2016 Trump Tower meeting with Russian lawyer

President Trump took to Twitter Friday morning to deny that he knew about his son's meeting in Trump Tower in June 2016, following news that his longtime attorney Michael Cohen is willing to tell special counsel Robert Mueller that the presidential candidate knew about the meeting in advance. 

CBS News' Paula Reid confirmed Friday night that Cohen is willing to tell Mueller that Mr. Trump knew of the meeting involving Donald Trump Jr., top campaign officials and a Russian lawyer in advance, although Cohen has no evidence to offer that corroborates his claim. Trump Jr., Trump son-in-law Jared Kushner, and onetime-campaign chairman Paul Manafort met with Russian attorney Natalia Veselnitskaya in Trump Tower in a meeting Trump Jr. arranged when he believed the Russian lawyer had damaging information about Democratic presidential candidate Hillary Clinton. 

Veselnitskaya  worked more closely with senior Russian government officials than she previously let on, according to documents reviewed by The Associated Press.  

In July 2017, when the New York Times first reported the 2016 meeting, the president said he learned about the meeting "two or three days ago," meaning in 2017.

Cohen, who is under federal investigation for his business dealings and involvement in payments to women on behalf of Mr. Trump, has been under immense pressure to cooperate with federal investigators in the separate Mueller probe. 

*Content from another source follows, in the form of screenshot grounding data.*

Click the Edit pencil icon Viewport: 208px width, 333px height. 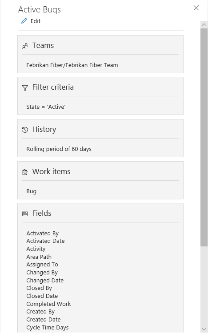24,21
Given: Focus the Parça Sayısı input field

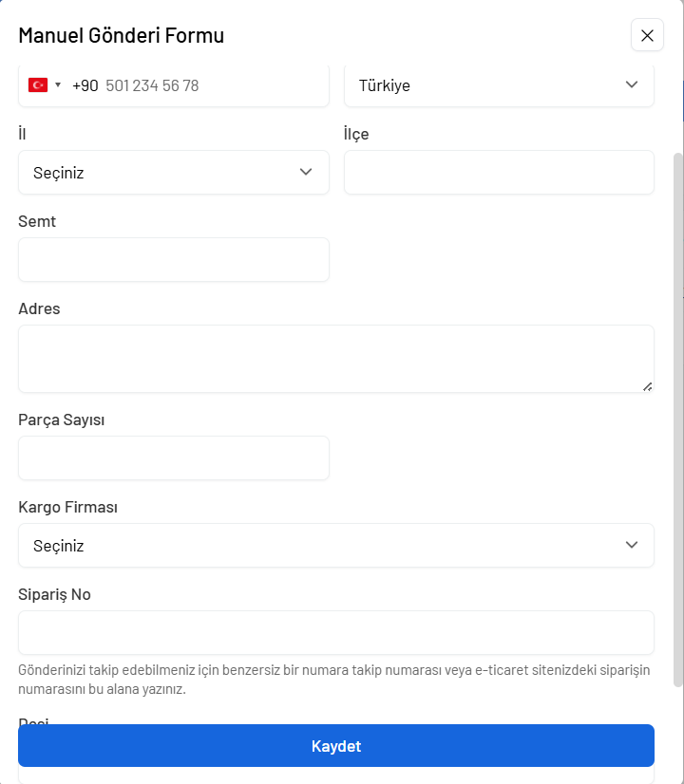Looking at the screenshot, I should pos(174,458).
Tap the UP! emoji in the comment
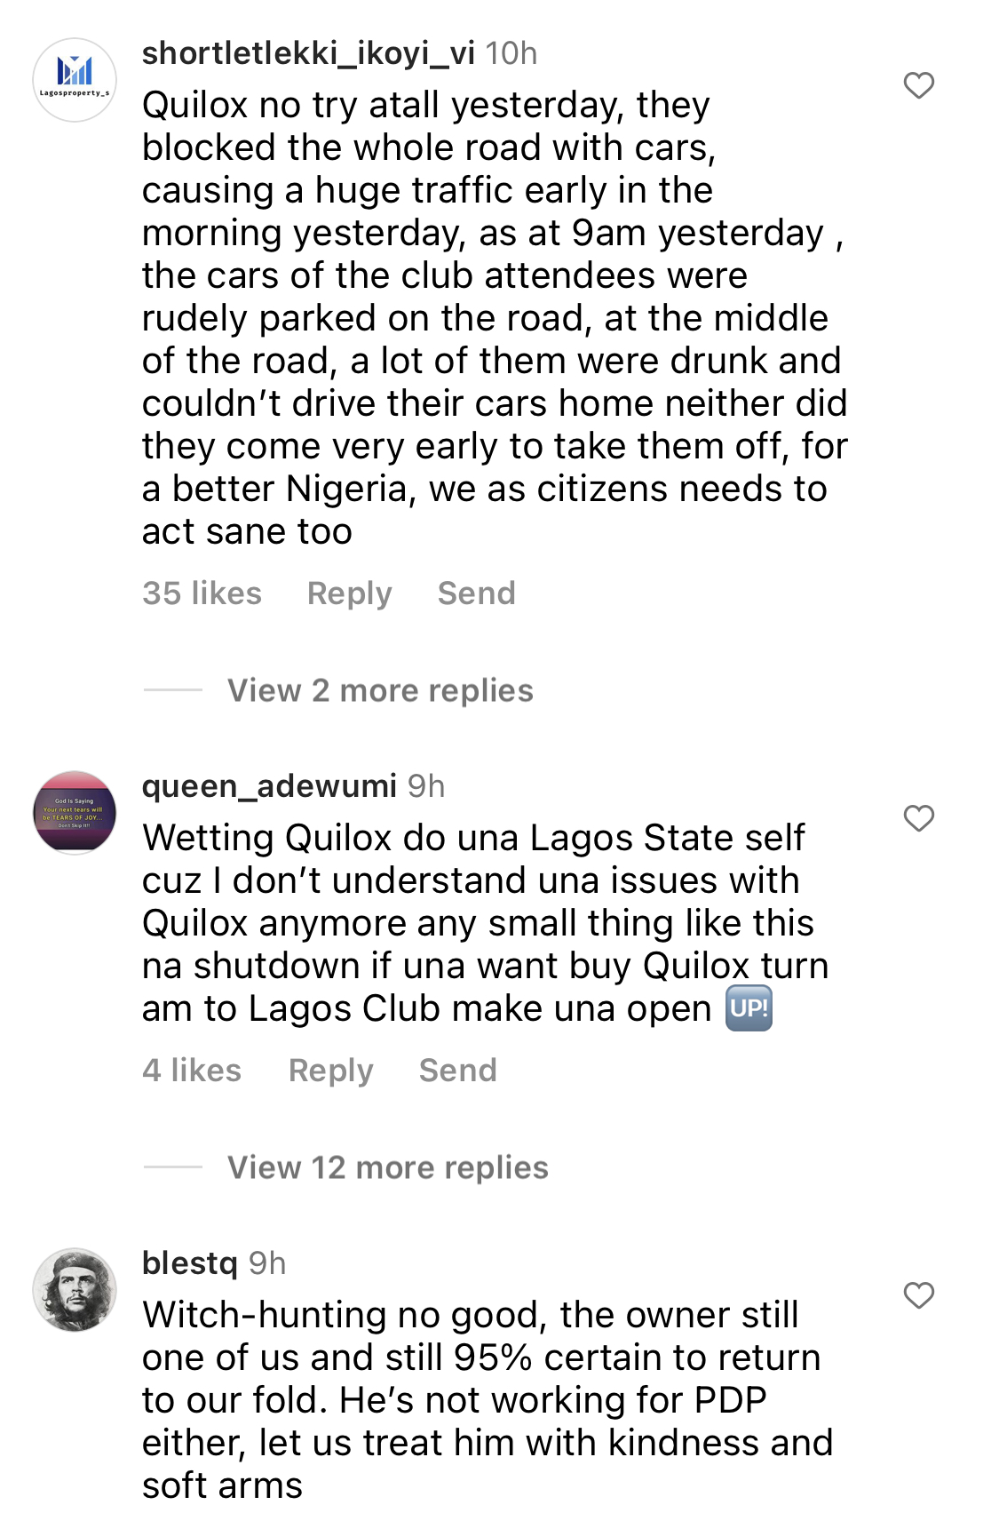 click(x=749, y=1008)
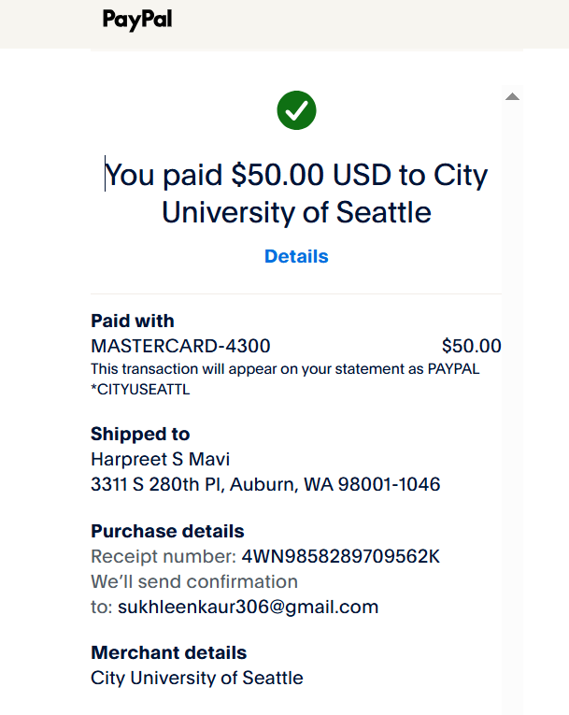Screen dimensions: 569x715
Task: Click the green success checkmark icon
Action: pos(296,110)
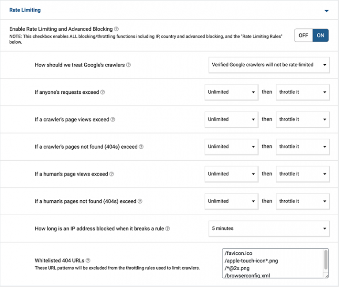Click help icon beside crawler's page views exceed
The image size is (339, 287).
[113, 120]
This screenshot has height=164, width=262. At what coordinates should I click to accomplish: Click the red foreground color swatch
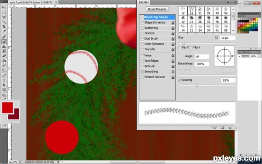click(7, 108)
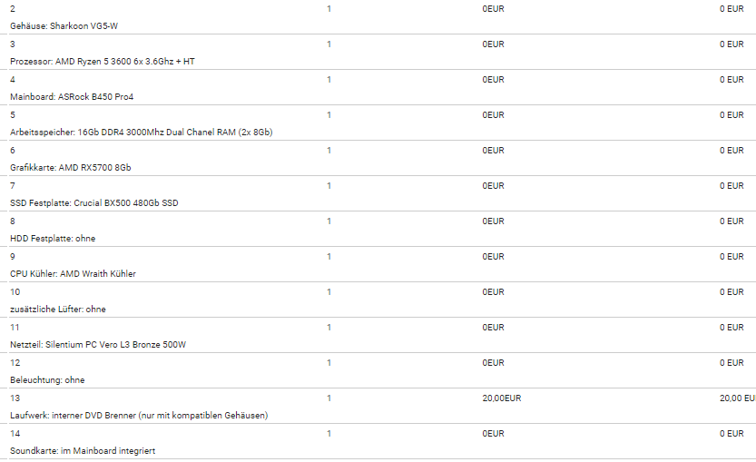Click the Laufwerk: interner DVD Brenner line
This screenshot has height=462, width=756.
139,415
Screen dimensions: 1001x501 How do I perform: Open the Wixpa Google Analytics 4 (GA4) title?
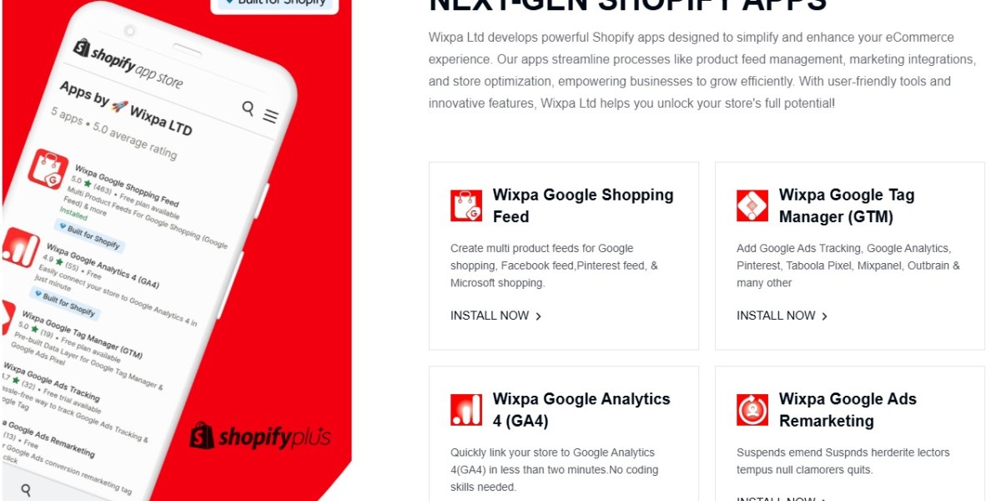(x=581, y=410)
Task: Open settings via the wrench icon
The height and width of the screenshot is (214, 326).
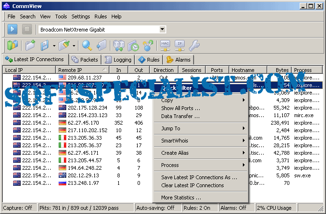Action: 194,45
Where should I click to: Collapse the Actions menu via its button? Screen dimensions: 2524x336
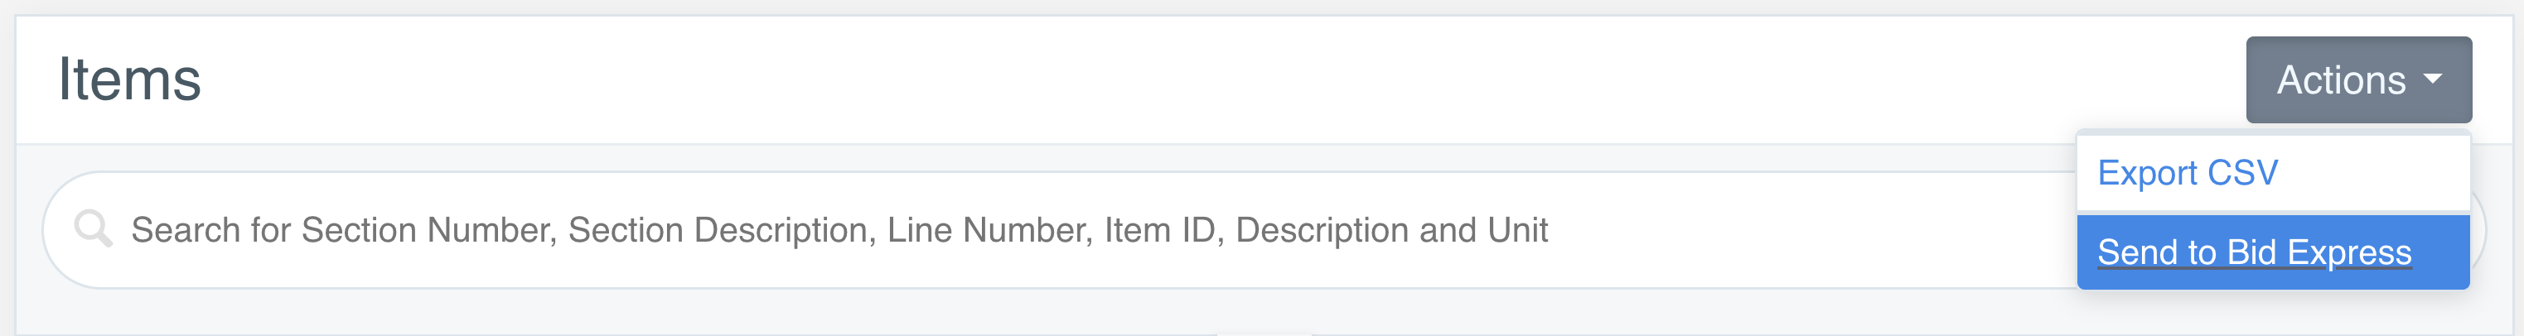pyautogui.click(x=2357, y=79)
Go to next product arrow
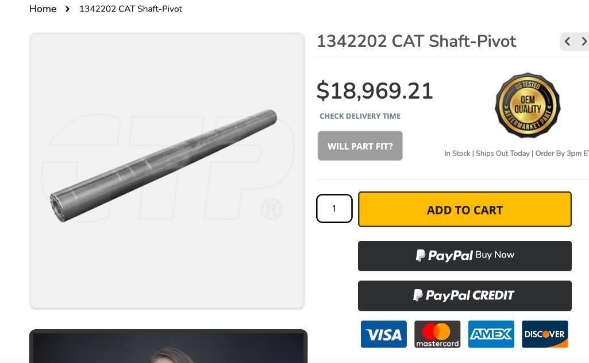The height and width of the screenshot is (363, 589). 583,41
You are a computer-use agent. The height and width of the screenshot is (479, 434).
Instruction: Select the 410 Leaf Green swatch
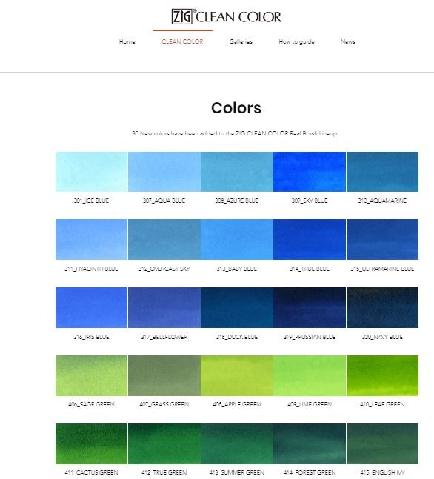pos(382,375)
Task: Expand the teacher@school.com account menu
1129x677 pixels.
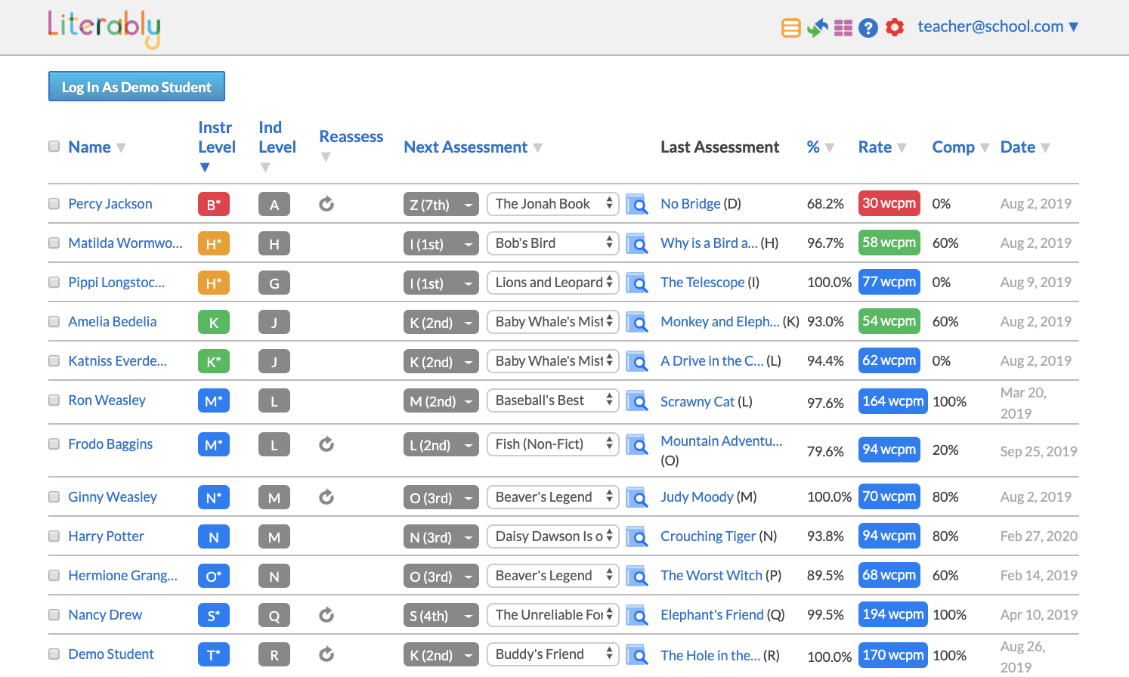Action: click(x=998, y=26)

"I did NOT know of the meeting with my son, Don jr. Sounds to me like someone is trying to make up stories in order to get himself out of an unrelated jam (Taxi cabs maybe?). He even retained Bill and Crooked Hillary's lawyer. Gee, I wonder if they helped him make the choice!" the president tweeted Friday morning. 

Mr. Trump could be referring to May reports that Cohen's onetime taxi cab partner is willing to cooperate with Mueller, and separately, to the fact that Lanny Davis, who worked as a special counsel for Bill Clinton, is helping represent Cohen. 

The facts surrounding the Trump Tower meeting have long been a point of interest. 

For months last year, the president's personal legal team and the White House press secretary said Mr. Trump did not dictate or help draft a statement in response to the Times' reporting about the Trump Tower meeting. But in a January letter to Mueller, the president's lawyers said the president "dictated a short but accurate response" to the report. 

This is a developing story and will be updated.